Amos Gitai etwa habe – mit Jeanne Moreau in der Hauptrolle – den Bericht des Historikers Flavius Josephus über den "Jüdischen Krieg" "als großes Lautgedicht" neu bearbeitet: "Gezeigt wird große Geschichte ohne Heldengesang. (…) Für die Zurückhaltung des in römischen Diensten stehenden Juden Flavius Josephus braucht der Regisseur Gitai keine kostümierten Krieger, keine Pappfestungen, Rammböcke und Theaterblutlachen. Mit Anklängen an die politische Aktualität lässt er Gesang und Geschichte in der kalten Luft der historischen Fakten aufeinandertreffen."
Die Figuren Wajdi Mouawads hingegen, die dieser in der elfstündigen Trilogie "Le Sang des promesses" zeige, sträuben sich laut Hanimann gegen historische Größe: "Sie wollen in ihren Einzelschicksalen bleiben." Doch immer weniger gelinge es ihnen "im Fortgang der Handlung, sich aus den großen Geschichtsverläufen herauszuhalten". Mouawad habe "als Autor wie als Regisseur ein Gespür für weite Erzählbögen und szenische Bildhaftigkeit.

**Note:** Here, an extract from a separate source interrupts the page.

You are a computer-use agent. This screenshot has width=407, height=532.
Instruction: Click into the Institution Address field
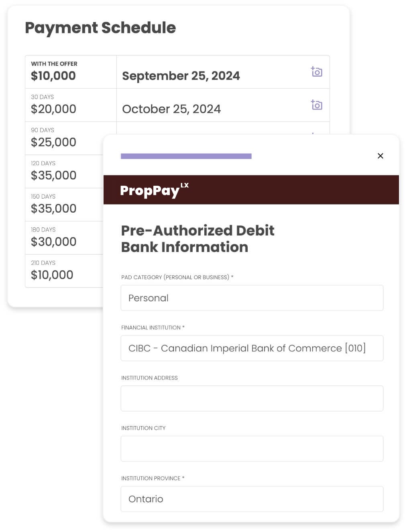point(252,398)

Die Zeitläufte springen federnd vor und zurück, tragische Unabwendbarkeit kippt in Slapstick-Beliebigkeit, technokratische und archaische Kulturwelten schaukeln elegant gegeneinander, Antigone und Klytämnestra kullern unerwartet aus Sprechblasen." Talentvoll habe er "die großen und kleinen Geschichten auf die Bühne zurückgeholt." Er laufe nur Gefahr, "sich von ihnen wegtragen zu lassen".

Stefan Tigges, der für die Frankfurter Rundschau (11.7.2009) nach Avignon gereist ist, feiert Wajdi Mouawad als begnadeten Erzähler, "der in seine eigenen Erfahrungen (Bürgerkrieg und Exil) mit zahlreichen Motiven aus der (griechischen) Mythologie anreichert und ungebrochen an die poetisch-philosophische Sprengkraft jedes einzelnen Wortes glaubt". Obwohl Mouawad Gefahr laufe, immer wieder seine eigene Geschichte zu wiederholen, geht von seinen Geschichten aus Sicht des Kritikers eine universelle Kraft aus. "Sie rufen sämtliche Menschheitsdramen des 20. und 21. Jahrhunderts polyphon auf und verdichten sie schmerzhaft. Es gelingt ihm dabei, die individuell erzählten Geschichten in der Weltgeschichte aufgehen zu lassen. Und mit der Frage nach Schuld ist wie immer auch die Aufarbeitung der Geschichte(n) und die Hoffnung nach Versöhnung verbunden."